The retired doctor, Max Wells, kept coming back, the lawsuit says — and kept losing money. By the fall of 2005, Wells had lost $7 million, the lawsuit says. By January, another $7 million.
Now Wells is suing the casinos and a major drug company, claiming that the prescription drugs he was taking for Parkinson's disease set off a compulsive gambling spree.
Wells, 55, wants his money back. He declined to comment Tuesday.
His lawsuit, filed Friday, says the drug company didn't warn patients that Requip could cause compulsive behavior. And it cites a 2005 Mayo Clinic study that documented 11 Parkinson's patients who developed compulsive gambling habits while taking Requip or a similar drug called Mirapex.

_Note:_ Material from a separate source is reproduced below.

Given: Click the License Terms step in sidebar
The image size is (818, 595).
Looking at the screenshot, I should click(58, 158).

The gambling ceased for eight of the 11 when they stopped taking the drugs; test results were not available for the other three patients, the study said.
GlaxoSmithKline, which is referred to as SmithKline Beecham in the lawsuit — the companies merged in 2000 — said Tuesday that it had not yet been served with the lawsuit.

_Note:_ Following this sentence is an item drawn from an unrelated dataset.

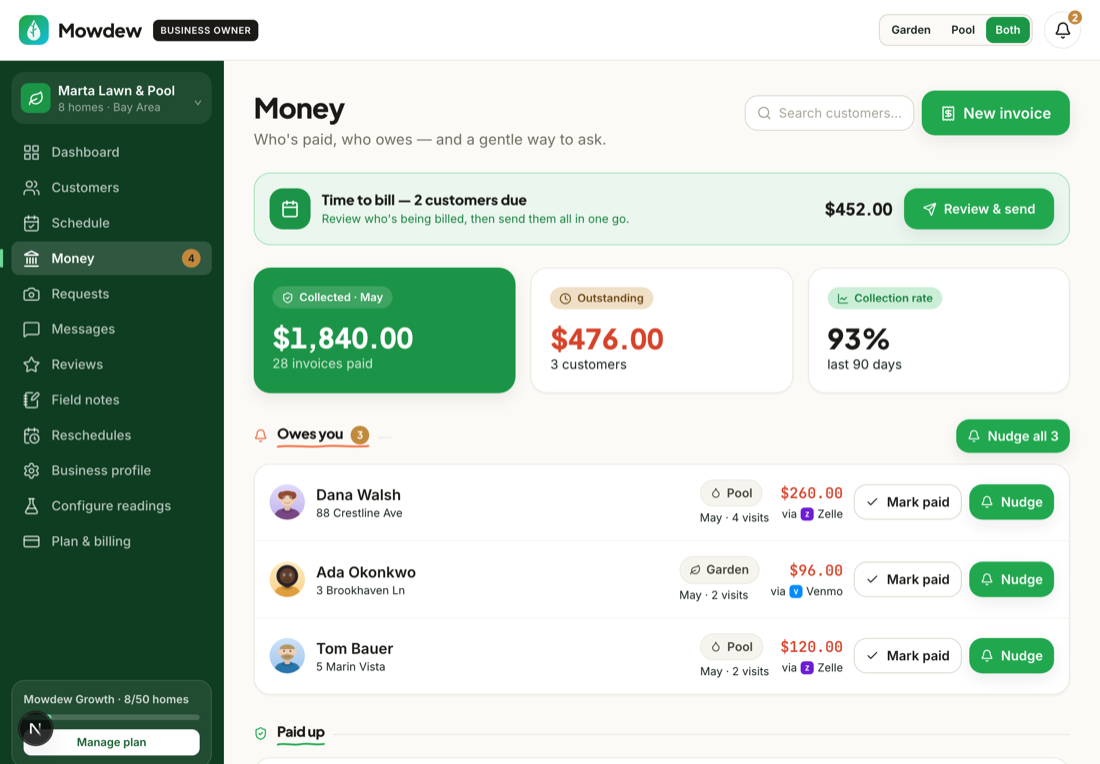Open Dashboard from the sidebar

"We will certainly investigate the allegations when we receive the complaint," said Mary Anne Rhyne, a company spokeswoman. "We believe the drug is appropriately labeled."
The lawsuit claims the casinos knew that Wells had Parkinson's, a degenerative disorder that damages nerve cells and causes shaking, slowness and difficulty with balance.
Wells told the casinos he had Parkinson's and "was taking the medication while he was gambling," said his lawyer, Tom Thomas with Winstead Sechrest & Minick in Dallas.
The lawsuit says the casinos should have been aware of the Mayo study, which Thomas said was heavily publicized in Las Vegas last summer.
None of the seven casinos named in the lawsuit returned calls Tuesday. They are Mandalay, Treasure Island, Bellagio, Wynn Las Vegas, Las Vegas Sands, Harrah's Las Vegas and Hard Rock Hotel.
Wells, a retired pathologist, was diagnosed with Parkinson's in 2000, according to the lawsuit.
After taking Mirapex for several months in 2004, Wells "developed an irresistible compulsion to gamble," the lawsuit said, and lost several thousand dollars gambling in Las Vegas and on the Internet.
Thomas said Wells had previously been an occasional gambler.
After he told his doctor that he thought Mirapex was causing him to gamble, the doctor switched him to Requip and increased the dosage, the lawsuit said.
As Wells was losing $14 million — which included about $1.2 million in IOUs called markers that Wells hasn't paid — his wife was unaware of his losses because she wasn't gambling with him, Thomas said.
The last week of January, Wells' wife began to question him, and he confessed to the losses, the lawsuit said.
When his doctor took him off Requip, his gambling compulsion stopped, Thomas said.
Despite the losses Wells claims, he's not bankrupt, Thomas said.
"I would say he hasn't lost the farm, but he's lost the ranch," he said.